Newark South Ward Councilman Ras Baraka wants former Assistant Attorney General Shavar Jeffries out of the mayor’s race, but Jeffries shows no signs of budging.
In an effort to talk Jeffries out, Baraka showed up unannounced last night at Jeffries’ South Ward residence, according to two city sources.
It was approximately 9:30 p.m.
A Jeffries sympathizer read the house call as Baraka desperation in the face of Jeffries fundraising.
Here’s the issue for Baraka: North Ward Councilman Anibal Ramos (an undeclared but presumed mayoral candidate), a close ally of powerful County Executive Joe DiVincenzo, has a good organizational starting point with the city’s Latinos, who represent 34% of the city’s population. Baraka worries about two strong African-American candidates dividing Newark’s black population, which accounts for 52% of the city.
Having defeated Booker’s ally Oscar James in the 2010 municipal election and positioned himself as the city’s most ardent anti-Mayor Cory Booker leader, Baraka was an early declared candidate for mayor who earlier this month solidified the support of many elder African American leaders for the post Booker 2014 election.

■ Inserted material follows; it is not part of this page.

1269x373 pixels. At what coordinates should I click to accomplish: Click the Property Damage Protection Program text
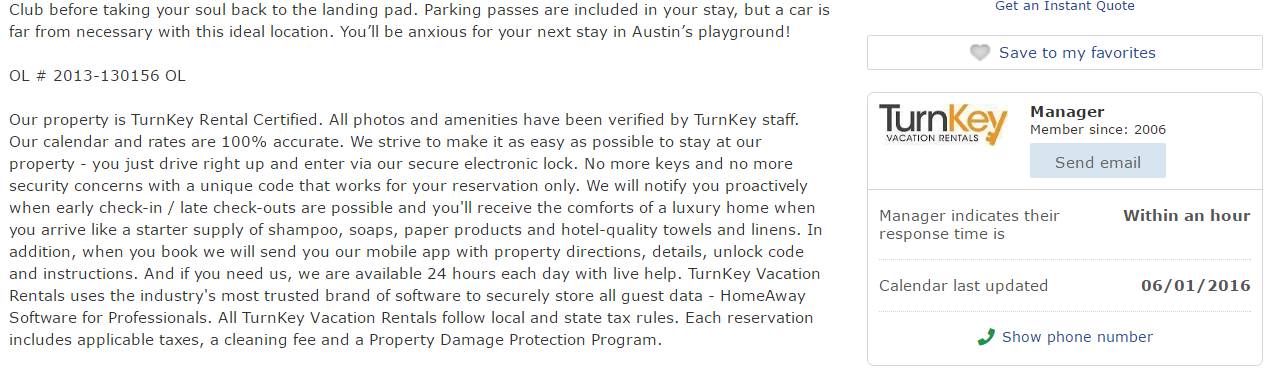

But the councilman’s fundraising report this week lagged far behind the two other mayoral hopefuls. As reported by PolitickerNJ.com, Ramos led with approximately $275,000 cash on hand. Jeffries placed second with $196,000, startling those who hadn’t been paying too much attention to him.

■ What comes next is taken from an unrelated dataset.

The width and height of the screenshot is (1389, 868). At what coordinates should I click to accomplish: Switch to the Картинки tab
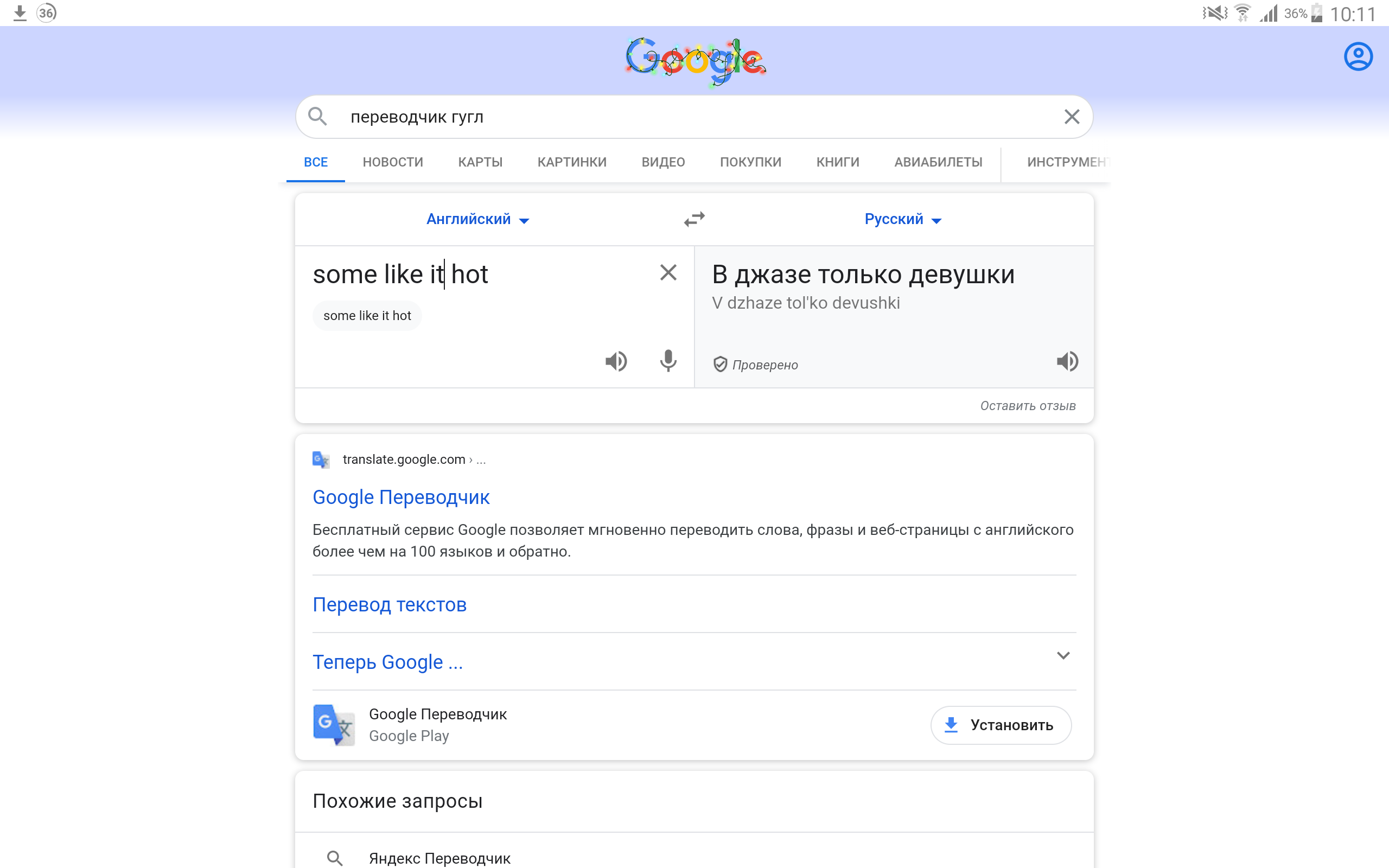572,162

Baraka reported just $4,000 in the bank.
When Jeffries’s wife opened the door to the couple’s home Wednesday night she saw Baraka and a Baraka confidant outside. They wanted to know if the man of the house was around. He wasn’t, so Baraka waited while Mrs. Jeffries called her husband home.
He arrived in five to ten minutes.
The two sources said the councilman told Jeffries he should get out of the 2014 mayor’s race. The African American community needs to be unified, Baraka said.

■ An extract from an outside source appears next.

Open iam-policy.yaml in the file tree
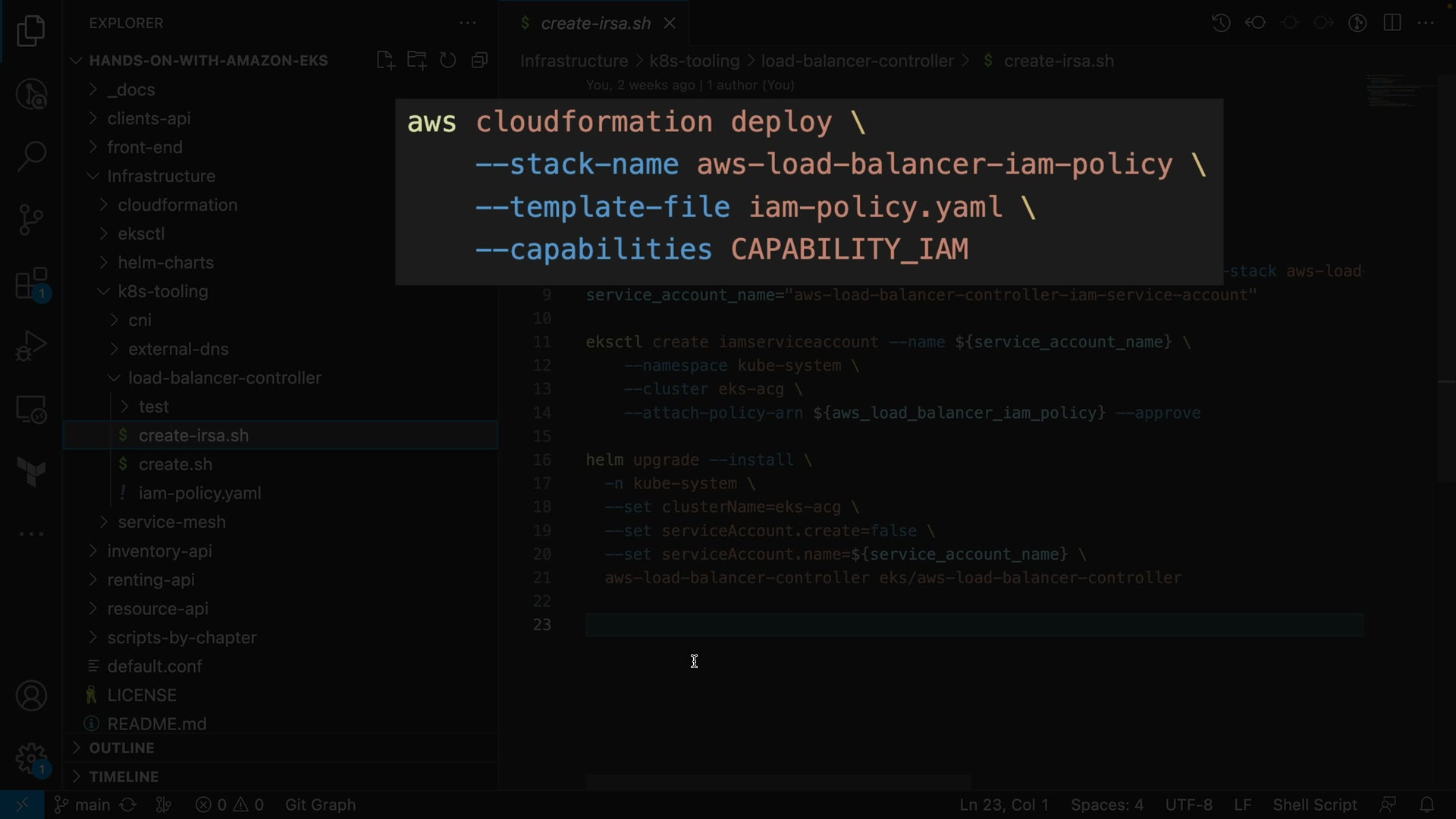 pos(199,493)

Jeffries objected. He told Baraka the councilman wants unity for himself not the city.
The men raised their voices.
A source told PolitickerNJ.com that in the midst of an increasingly animated discussion, Mrs. Jeffries asked Baraka and his confidant to leave. Her children were upstairs and upset. It was late.
He and Jeffries already have a history of standing on opposing sides. A high school principal in addition to serving as the South Ward councilman, Baraka is an outspoken critic of charter schools.
When he served as a member of the Schools Advisory Board, Jeffries advocated for charter schools as part of a broad solution to Newark’s failing schools.
Baraka led the movement against Jeffries.